Department seminar by Stilian Stoev, University of Michigan

Thursday, March 5, 2020 4:00 pm - 4:00 pm EST (GMT -05:00)

Concentration of Maxima: Fundamental Limits of Exact Support Recovery in High Dimensions

We study the estimation of the support (set of non-zero components) of a sparse high-dimensional signal observed with additive and dependent noise. With the usual parameterization of the size of the support set and the signal magnitude, we characterize a phase-transition phenomenon akin to the Ingster’s signal detection boundary.  We show that when the signal is above the so-called strong classification boundary, thresholding estimators achieve asymptotically perfect support recovery.

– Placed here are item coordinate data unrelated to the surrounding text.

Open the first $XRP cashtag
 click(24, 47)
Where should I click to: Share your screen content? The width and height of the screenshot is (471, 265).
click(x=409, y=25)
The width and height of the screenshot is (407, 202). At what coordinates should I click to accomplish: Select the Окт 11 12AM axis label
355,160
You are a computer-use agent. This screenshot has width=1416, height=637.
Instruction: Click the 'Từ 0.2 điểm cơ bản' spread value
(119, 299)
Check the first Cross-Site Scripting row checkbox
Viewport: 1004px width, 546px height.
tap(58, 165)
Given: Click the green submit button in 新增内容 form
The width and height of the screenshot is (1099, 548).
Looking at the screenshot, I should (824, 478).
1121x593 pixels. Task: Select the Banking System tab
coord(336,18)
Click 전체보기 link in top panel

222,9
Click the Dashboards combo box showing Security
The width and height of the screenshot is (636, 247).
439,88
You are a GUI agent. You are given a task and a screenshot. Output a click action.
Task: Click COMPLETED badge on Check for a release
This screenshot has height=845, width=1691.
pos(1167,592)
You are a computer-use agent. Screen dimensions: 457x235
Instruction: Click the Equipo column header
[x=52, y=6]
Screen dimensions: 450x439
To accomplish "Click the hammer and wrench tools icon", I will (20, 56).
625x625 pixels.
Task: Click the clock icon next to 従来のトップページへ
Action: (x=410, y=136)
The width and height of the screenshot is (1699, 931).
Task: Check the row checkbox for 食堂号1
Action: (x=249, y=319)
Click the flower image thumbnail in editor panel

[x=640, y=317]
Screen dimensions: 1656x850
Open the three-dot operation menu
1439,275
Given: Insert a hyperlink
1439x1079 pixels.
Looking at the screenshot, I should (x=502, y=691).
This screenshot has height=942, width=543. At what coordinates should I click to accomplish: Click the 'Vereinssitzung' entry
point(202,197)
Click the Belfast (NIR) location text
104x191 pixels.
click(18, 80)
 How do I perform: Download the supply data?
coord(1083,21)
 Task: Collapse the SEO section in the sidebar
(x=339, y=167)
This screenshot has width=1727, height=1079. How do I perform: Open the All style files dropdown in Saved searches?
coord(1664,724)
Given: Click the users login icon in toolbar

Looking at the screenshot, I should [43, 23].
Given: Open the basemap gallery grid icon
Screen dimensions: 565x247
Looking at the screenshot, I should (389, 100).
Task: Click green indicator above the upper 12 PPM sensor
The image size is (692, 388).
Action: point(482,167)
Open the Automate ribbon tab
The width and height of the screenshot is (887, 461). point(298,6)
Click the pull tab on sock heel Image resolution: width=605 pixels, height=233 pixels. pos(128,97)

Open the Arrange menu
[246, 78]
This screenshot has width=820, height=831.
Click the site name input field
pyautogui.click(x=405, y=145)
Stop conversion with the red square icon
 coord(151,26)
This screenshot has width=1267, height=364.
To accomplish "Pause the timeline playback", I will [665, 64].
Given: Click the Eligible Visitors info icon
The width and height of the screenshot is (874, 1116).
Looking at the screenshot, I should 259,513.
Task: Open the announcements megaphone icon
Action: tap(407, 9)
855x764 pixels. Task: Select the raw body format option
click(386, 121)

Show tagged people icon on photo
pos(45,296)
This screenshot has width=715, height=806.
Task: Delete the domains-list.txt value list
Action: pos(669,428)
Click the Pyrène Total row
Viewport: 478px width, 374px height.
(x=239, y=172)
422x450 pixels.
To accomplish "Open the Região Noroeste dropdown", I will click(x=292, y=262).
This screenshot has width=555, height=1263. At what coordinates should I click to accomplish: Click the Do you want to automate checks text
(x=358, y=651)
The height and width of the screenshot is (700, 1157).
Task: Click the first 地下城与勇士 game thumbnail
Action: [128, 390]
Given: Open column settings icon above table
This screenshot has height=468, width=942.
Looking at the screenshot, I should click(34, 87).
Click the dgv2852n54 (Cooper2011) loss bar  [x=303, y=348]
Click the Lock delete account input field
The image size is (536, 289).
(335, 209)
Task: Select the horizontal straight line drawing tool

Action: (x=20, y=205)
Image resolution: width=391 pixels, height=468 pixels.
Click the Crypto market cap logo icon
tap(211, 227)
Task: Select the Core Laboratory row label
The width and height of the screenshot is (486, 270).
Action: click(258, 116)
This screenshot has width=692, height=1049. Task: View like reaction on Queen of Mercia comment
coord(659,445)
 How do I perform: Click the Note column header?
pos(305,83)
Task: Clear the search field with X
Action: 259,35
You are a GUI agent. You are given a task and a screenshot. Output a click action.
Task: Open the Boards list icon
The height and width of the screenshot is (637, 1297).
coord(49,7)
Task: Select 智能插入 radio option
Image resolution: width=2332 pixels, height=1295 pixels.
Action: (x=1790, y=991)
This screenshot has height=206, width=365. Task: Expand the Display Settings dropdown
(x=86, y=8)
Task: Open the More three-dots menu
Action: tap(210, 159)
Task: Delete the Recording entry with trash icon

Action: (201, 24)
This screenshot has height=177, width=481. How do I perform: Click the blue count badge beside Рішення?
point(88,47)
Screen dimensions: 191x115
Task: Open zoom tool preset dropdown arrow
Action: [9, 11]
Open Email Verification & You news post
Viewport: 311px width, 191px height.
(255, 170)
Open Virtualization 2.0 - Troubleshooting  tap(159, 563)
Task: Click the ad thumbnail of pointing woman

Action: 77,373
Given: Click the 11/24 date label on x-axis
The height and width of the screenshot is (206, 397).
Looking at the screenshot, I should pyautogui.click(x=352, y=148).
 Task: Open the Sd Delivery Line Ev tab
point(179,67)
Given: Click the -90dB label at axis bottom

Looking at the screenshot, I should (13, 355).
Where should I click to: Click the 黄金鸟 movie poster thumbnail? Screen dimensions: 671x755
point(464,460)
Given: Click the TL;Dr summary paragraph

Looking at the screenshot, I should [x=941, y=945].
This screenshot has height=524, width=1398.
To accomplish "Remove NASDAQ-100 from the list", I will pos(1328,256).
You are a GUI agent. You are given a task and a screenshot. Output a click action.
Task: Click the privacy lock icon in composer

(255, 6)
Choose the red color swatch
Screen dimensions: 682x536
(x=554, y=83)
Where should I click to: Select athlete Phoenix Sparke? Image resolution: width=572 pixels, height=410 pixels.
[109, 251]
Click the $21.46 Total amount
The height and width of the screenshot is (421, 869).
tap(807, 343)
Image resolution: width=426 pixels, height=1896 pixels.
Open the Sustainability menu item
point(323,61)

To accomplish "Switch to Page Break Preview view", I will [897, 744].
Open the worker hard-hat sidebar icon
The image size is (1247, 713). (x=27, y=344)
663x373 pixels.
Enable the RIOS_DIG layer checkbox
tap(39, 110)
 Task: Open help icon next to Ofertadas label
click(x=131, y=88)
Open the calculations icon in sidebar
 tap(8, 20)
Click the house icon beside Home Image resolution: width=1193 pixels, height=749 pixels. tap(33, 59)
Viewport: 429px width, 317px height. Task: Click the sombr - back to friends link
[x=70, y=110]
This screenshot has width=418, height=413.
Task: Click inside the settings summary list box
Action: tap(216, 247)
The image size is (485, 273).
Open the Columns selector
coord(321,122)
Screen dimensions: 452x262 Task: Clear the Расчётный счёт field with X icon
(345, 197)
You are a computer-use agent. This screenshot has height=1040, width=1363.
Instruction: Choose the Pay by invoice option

This is so under arbitrary error dependence assumptions, provided that the marginal error distribution has rapidly varying tails.  Conversely, under mild dependence conditions on the noise, we show that no thresholding estimators can achieve perfect support recovery if the signal is below the boundary.  For log-concave error densities, the thresholding estimators are shown to be optimal and hence the strong classification boundary is universal, in this setting.

The proofs exploit a concentration of maxima phenomenon, known as relative stability. We obtain a complete characterization of the relative stability phenomenon for dependent Gaussian noise via Slepian, Sudakov-Fernique bounds and some Ramsey theory.